## [STATED EXERCISE]
Which lines in the listing below contain the word "what"? Copy out each such line, treating uppercase and lowercase as different.

## [DATASET RECORDS]
++++++++

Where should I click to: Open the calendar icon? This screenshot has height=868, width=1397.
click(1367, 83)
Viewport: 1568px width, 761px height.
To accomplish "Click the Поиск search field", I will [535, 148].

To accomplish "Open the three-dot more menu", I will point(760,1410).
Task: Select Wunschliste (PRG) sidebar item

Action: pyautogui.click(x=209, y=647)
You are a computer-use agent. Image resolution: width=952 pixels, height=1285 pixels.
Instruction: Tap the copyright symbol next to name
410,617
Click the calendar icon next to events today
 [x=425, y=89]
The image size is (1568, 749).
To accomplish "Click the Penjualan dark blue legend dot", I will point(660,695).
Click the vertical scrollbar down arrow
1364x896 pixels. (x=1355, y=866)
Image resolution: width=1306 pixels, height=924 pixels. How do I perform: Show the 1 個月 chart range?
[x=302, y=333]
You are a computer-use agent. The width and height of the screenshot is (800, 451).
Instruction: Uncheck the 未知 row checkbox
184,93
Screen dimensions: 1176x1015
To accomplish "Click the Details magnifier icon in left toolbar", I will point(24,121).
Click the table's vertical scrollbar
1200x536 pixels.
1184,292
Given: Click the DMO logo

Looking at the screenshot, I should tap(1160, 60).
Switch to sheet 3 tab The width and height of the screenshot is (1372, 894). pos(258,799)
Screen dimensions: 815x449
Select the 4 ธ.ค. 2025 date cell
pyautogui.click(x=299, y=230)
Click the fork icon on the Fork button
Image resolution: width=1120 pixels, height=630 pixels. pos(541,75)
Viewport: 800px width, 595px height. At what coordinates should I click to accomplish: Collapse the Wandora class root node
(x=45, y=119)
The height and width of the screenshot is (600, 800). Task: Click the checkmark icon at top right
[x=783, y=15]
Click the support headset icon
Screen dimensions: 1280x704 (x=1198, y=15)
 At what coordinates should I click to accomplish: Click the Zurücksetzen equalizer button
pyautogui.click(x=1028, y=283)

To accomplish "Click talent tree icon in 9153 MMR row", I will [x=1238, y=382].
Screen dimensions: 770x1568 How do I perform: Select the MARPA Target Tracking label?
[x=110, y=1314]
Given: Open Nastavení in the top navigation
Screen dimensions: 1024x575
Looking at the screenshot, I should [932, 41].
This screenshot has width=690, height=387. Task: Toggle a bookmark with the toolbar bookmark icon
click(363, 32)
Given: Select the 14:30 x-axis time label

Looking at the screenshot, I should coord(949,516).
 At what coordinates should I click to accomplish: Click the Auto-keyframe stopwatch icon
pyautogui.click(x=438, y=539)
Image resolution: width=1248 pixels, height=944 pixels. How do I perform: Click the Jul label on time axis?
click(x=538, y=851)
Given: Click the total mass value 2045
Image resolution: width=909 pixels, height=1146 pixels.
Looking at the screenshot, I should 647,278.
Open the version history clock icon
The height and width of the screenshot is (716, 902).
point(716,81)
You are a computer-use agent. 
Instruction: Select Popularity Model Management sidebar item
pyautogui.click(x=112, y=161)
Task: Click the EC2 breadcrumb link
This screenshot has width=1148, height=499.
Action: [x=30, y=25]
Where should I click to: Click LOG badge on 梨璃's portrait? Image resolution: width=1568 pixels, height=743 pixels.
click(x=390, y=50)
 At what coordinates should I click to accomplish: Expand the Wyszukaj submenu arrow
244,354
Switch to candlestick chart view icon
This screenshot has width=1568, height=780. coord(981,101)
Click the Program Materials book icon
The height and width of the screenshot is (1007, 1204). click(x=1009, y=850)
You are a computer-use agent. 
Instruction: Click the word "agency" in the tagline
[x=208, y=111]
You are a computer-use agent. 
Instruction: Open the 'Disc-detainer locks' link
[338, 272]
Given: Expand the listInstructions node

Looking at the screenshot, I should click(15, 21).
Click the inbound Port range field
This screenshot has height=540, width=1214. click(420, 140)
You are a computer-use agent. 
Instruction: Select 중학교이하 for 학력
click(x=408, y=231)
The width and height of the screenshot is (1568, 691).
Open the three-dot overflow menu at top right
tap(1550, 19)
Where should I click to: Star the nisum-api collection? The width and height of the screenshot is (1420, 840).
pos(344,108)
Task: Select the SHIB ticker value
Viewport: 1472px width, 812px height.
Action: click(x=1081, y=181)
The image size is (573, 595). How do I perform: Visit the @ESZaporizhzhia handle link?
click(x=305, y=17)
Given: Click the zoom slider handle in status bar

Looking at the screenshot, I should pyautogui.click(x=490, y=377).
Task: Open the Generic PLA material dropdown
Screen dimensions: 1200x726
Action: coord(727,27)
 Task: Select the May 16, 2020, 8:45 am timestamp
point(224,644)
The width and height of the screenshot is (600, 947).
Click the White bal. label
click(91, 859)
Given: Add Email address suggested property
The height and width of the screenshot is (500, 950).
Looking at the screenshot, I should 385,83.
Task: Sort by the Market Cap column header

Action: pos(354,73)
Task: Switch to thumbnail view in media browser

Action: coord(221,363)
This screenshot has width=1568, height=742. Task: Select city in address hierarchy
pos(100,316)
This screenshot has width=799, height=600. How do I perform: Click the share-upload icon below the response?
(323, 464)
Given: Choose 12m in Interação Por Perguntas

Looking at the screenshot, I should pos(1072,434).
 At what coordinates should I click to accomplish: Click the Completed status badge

++++++++

## [TASK RESPONSE]
Viewport: 800px width, 595px height. At what coordinates should I click to accomplish: Collapse the Wandora class root node
 At what coordinates should I click to accomplish: Click the Zurücksetzen equalizer button
 At what coordinates should I click to accomplish: Click the Auto-keyframe stopwatch icon
 At what coordinates should I click to accomplish: Expand the Wyszukaj submenu arrow
 At what coordinates should I click to accomplish: Click the Completed status badge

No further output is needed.